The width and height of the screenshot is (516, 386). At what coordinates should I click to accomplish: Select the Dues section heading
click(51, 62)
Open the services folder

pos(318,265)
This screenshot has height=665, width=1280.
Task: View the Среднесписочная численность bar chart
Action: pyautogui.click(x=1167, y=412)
..............................
What you will do.
Print all of the records above line for line, without changing a character.

Final answer.
The width and height of the screenshot is (516, 386). At what coordinates should I click to accomplish: Select the Dues section heading
click(51, 62)
Open the services folder

pos(318,265)
This screenshot has height=665, width=1280.
Task: View the Среднесписочная численность bar chart
Action: pyautogui.click(x=1167, y=412)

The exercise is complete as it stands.